The world of bottled water has been a major focus for beverage companies from the likes of McDonald’s (MCD) and Pepsi-Co (PEP) and others in recent years as consumers’ taste for sugary beverages wains. Of course, like any consumer trend, what begins as a simple trend morphs into a feature-rich battle, even when it comes to bottled waters. As of late, the focus has been on flavored sparkling waters, but now the next wave appears to be alkalinized waters and other “functional waters”:
The premium water market is currently exploding, and alkaline water helped provide the spark.
Modern grocery cooler sets are increasingly populated by the relatively new phenomenon of functional waters, with products offering added value such as caffeine, antioxidants, probiotics, CBD, fiber and more. But the concept of a “functional” subset for the water category has been largely validated by the success of alkaline water, the general term used for packaged water with a pH of over 7.

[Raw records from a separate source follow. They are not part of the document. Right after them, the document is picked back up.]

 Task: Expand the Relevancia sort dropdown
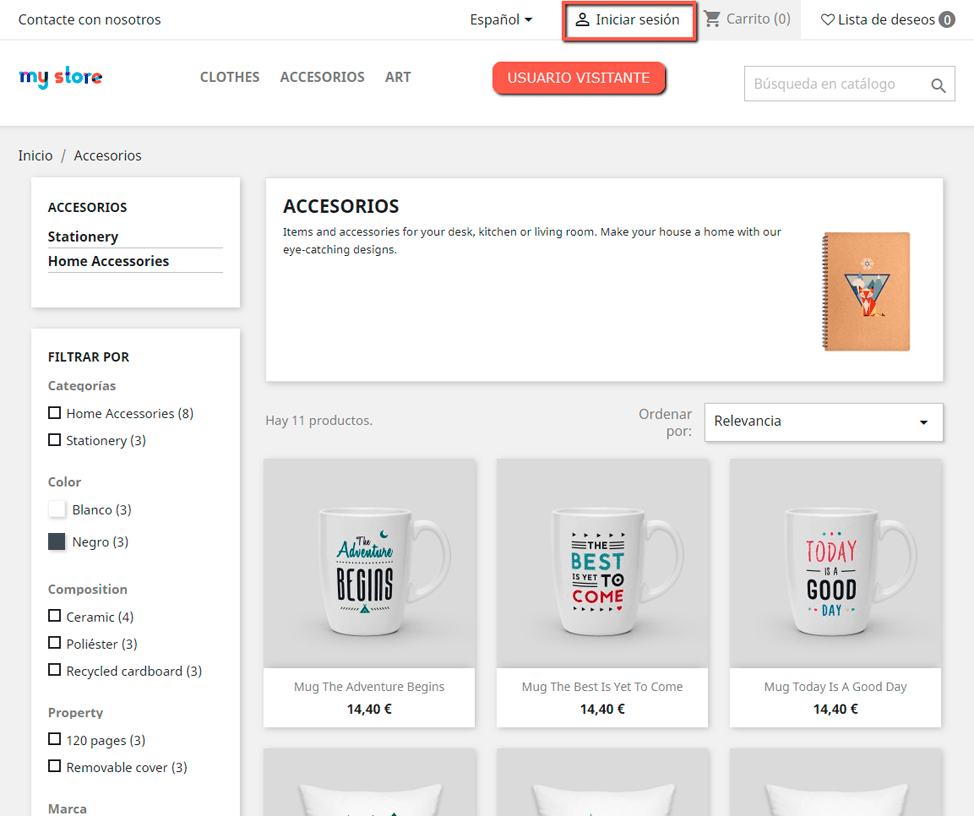(823, 422)
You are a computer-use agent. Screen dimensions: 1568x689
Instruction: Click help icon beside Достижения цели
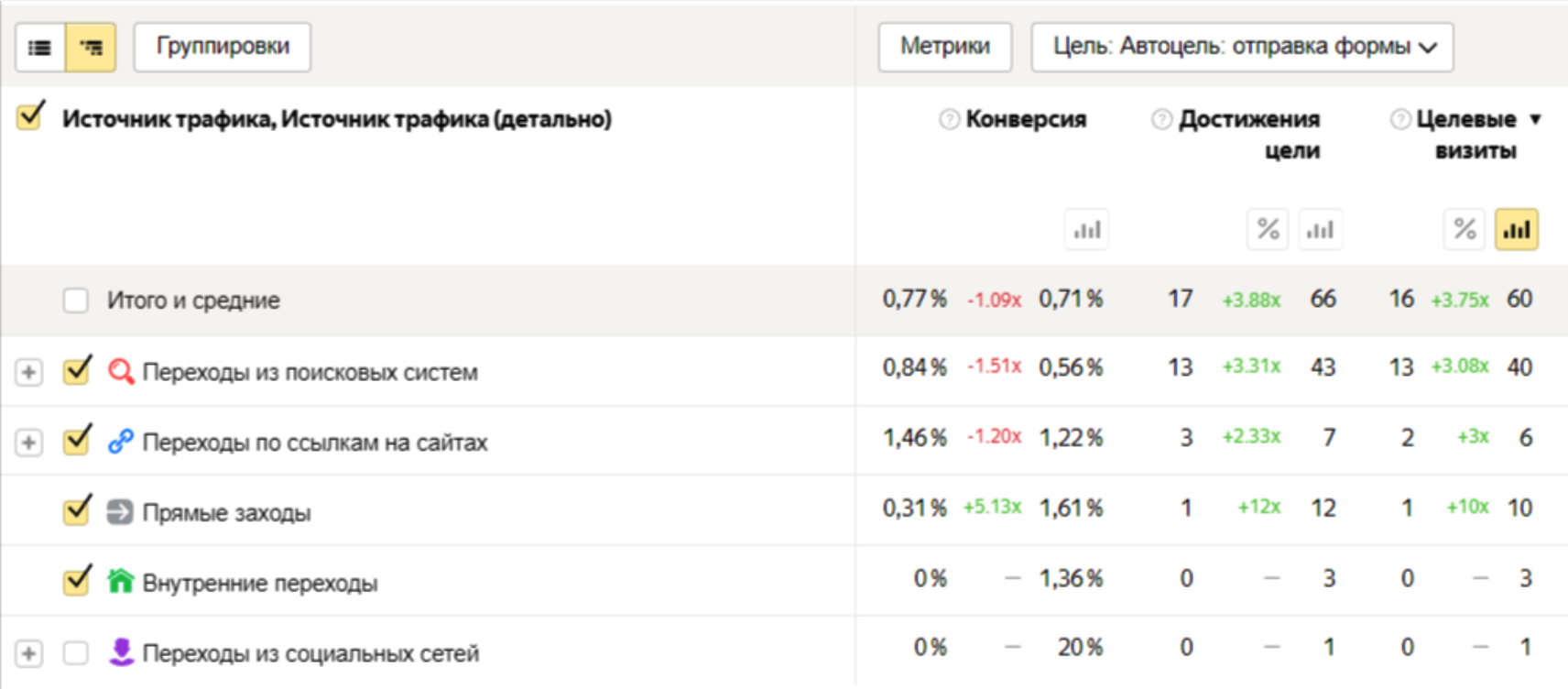1161,119
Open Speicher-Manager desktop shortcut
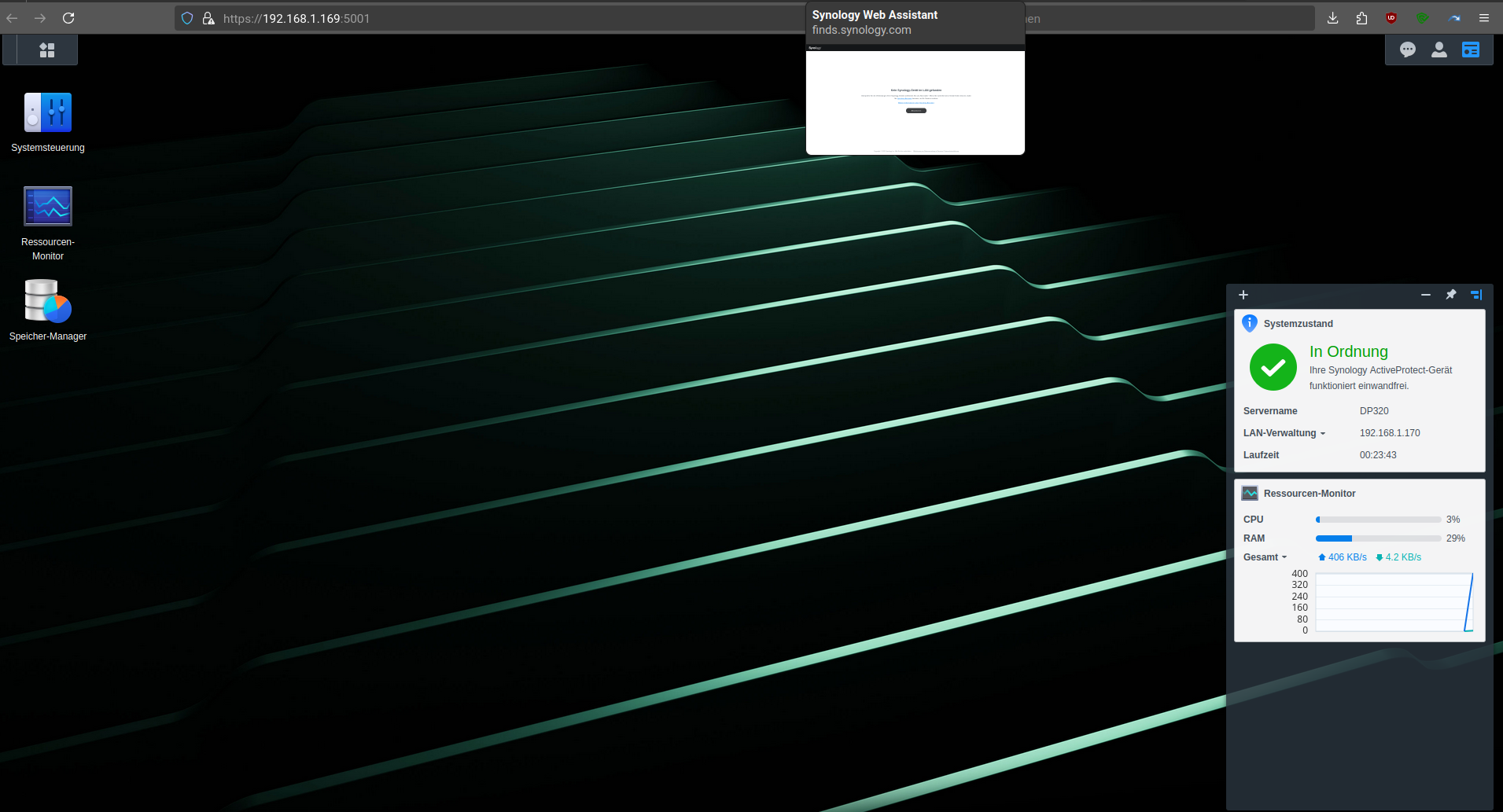Image resolution: width=1503 pixels, height=812 pixels. pyautogui.click(x=48, y=302)

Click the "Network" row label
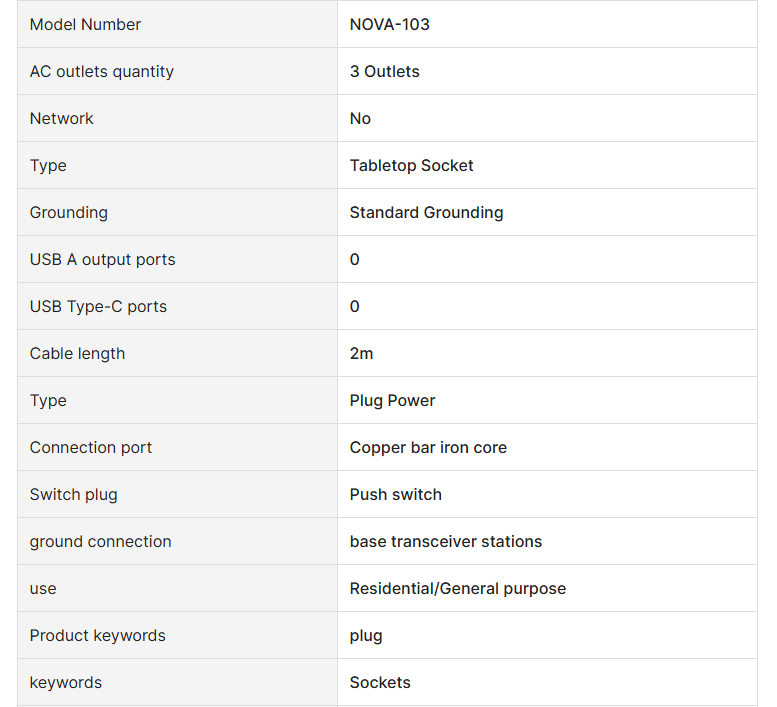click(62, 118)
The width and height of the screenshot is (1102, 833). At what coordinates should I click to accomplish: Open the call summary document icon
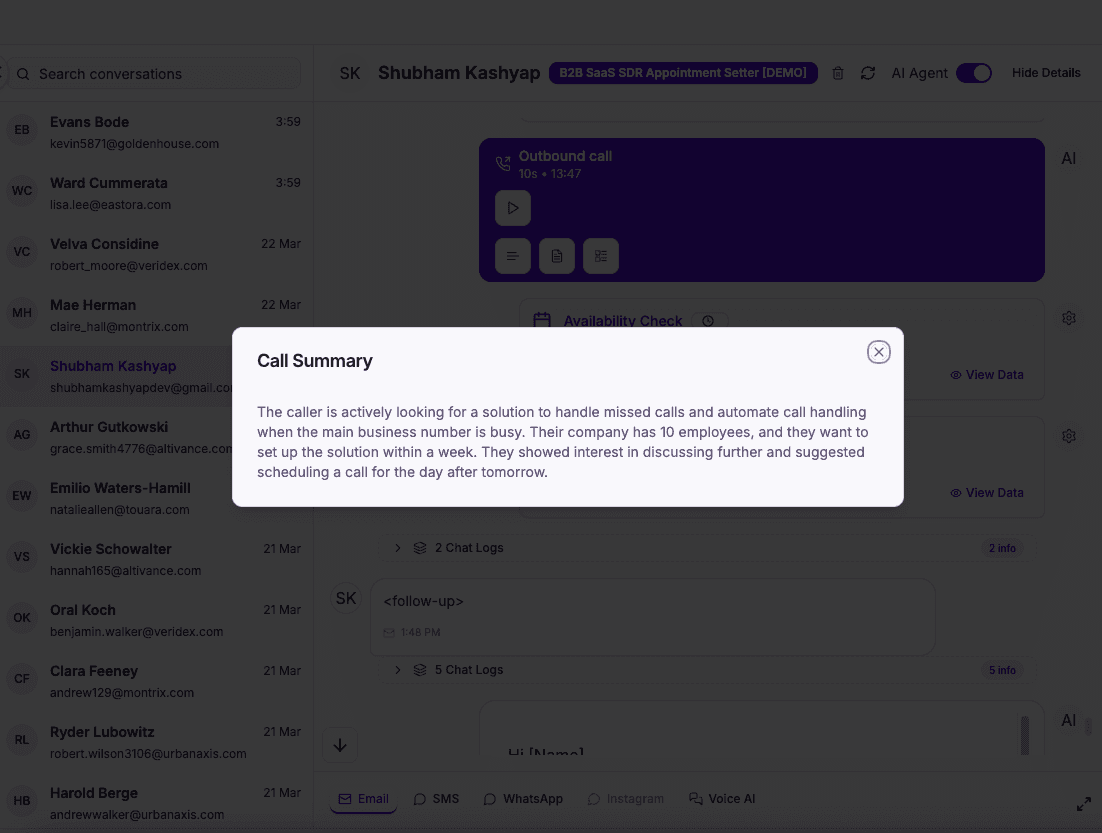point(557,256)
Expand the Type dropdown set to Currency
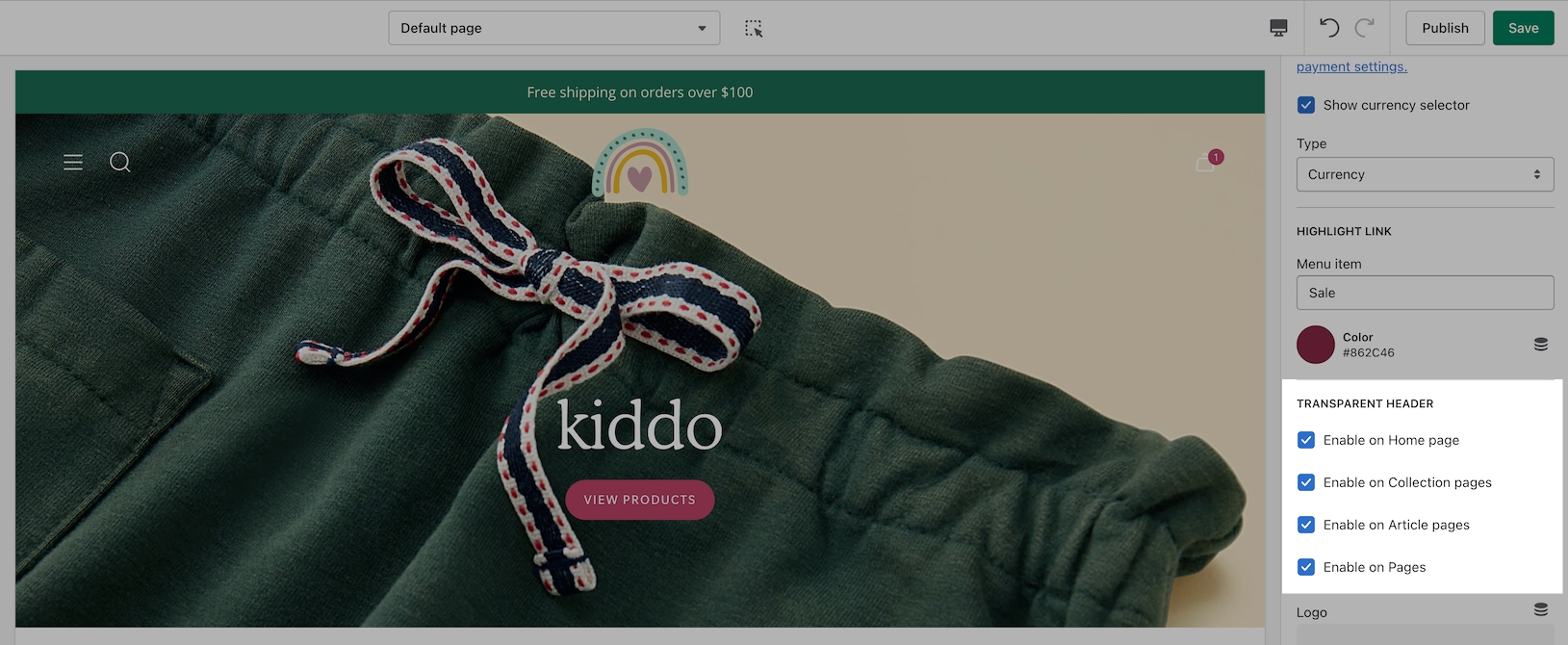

Companies such as Essentia, CORE and AQUAhydrate have helped establish alkalinity as a major growth driver for premium water, using it as a vehicle to move beyond natural retailers and into conventional and mass channels. Meanwhile, brands like Flow, Eternal and Icelandic Glacial are positioning themselves as the next generation of alkaline waters by emphasizing natural sourcing and environmental responsibility. Even The Coca-Cola Company recently launched an alkaline SKU under its smartwater brand, a big company move which could provide further growth – and disruption – for the category.
As alkaline water continues to grow at a healthy clip, what that market may look like in the next several years nevertheless remains unclear. As legacy brands evolve and new ones emerge, consumers’ understanding of alkalinity as both a functional component and a connotation of premium quality in water is changing as well.